## Problem requirements
Only one span of the listing below should come back. It runs from the line with "You are a computer-use" through the line with "Instruction: Select the", and each of its lines must be reproduced exactly.
START Given records
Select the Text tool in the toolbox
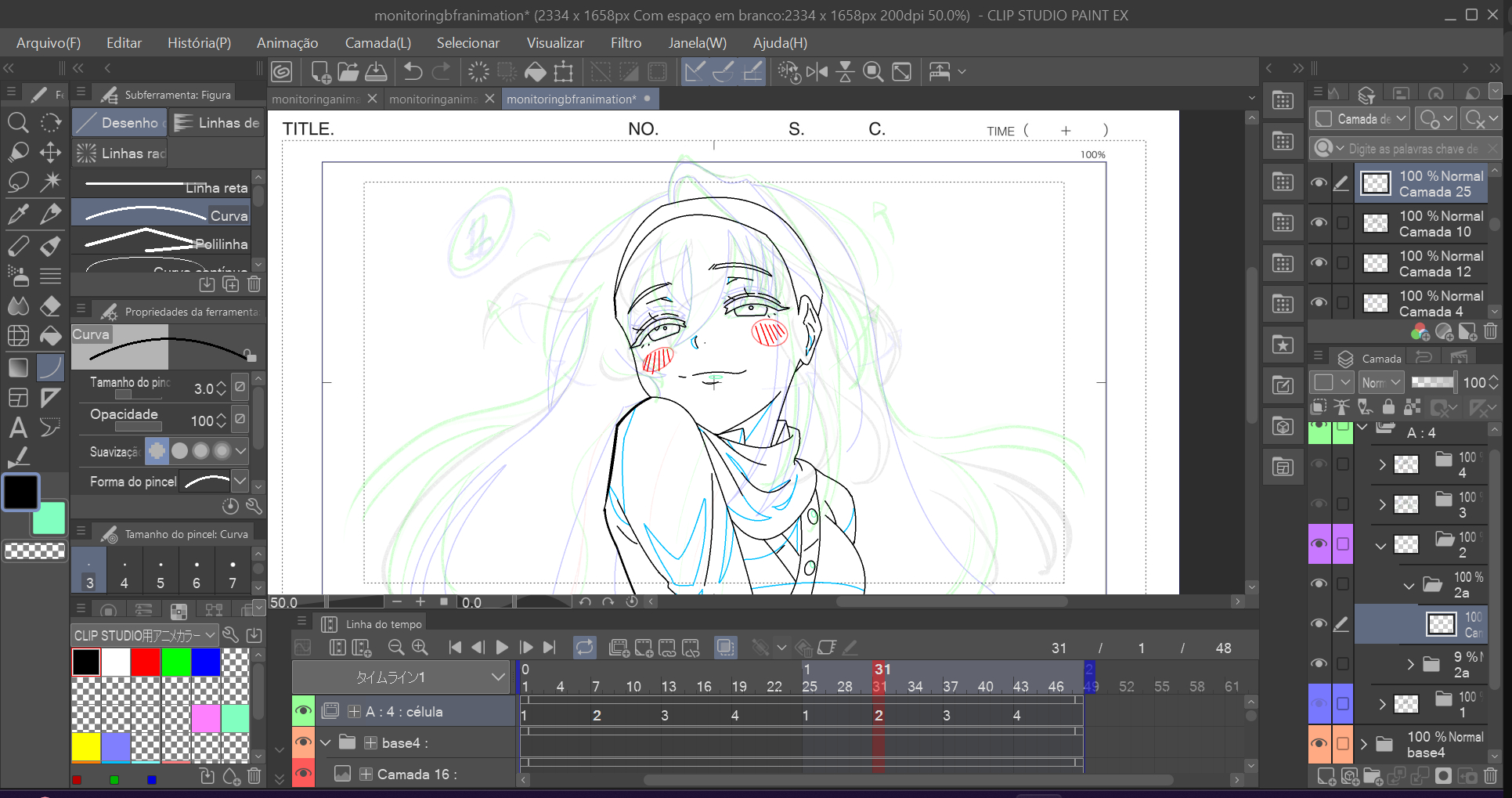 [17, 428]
END Given records
START Given records
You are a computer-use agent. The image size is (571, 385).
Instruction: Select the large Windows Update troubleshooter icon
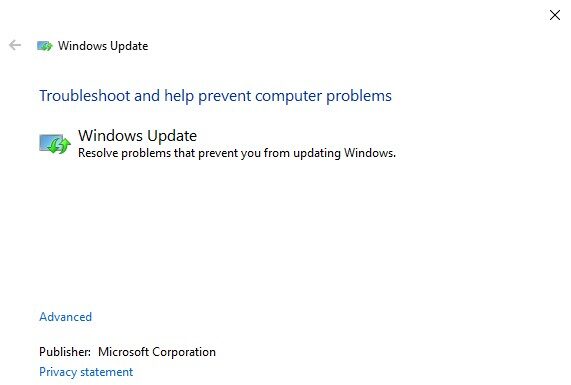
END Given records
START Given records
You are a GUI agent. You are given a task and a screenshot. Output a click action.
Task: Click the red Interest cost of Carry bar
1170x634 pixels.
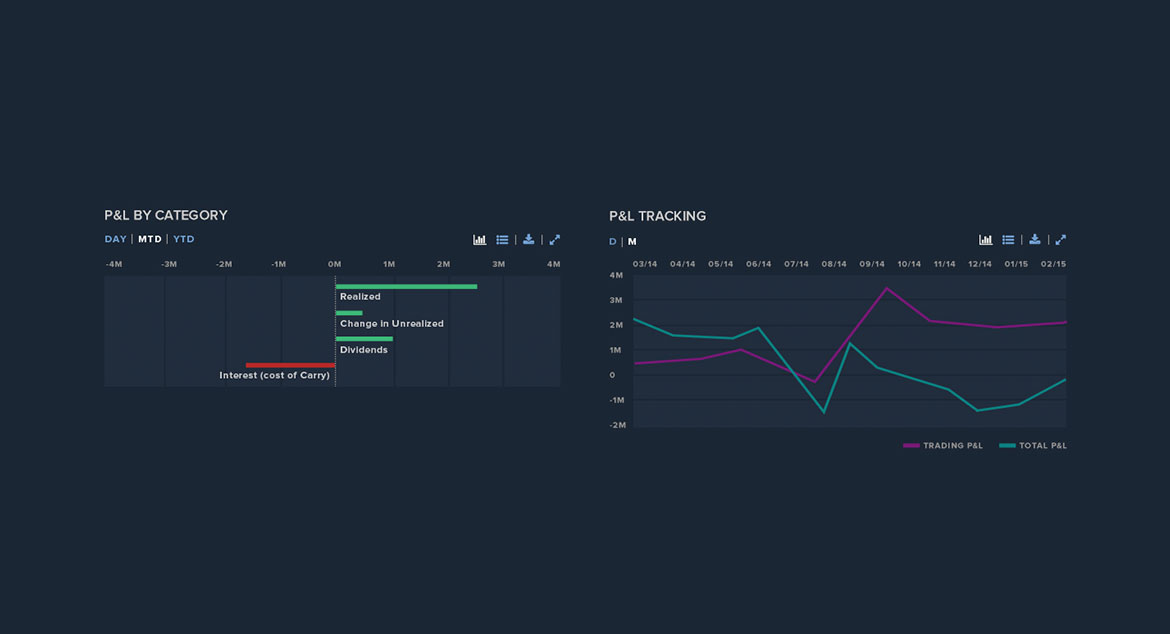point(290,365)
END Given records
## Solution to this task
You are a computer-use agent. The image size is (571, 385).
Instruction: Select the large Windows Update troubleshooter icon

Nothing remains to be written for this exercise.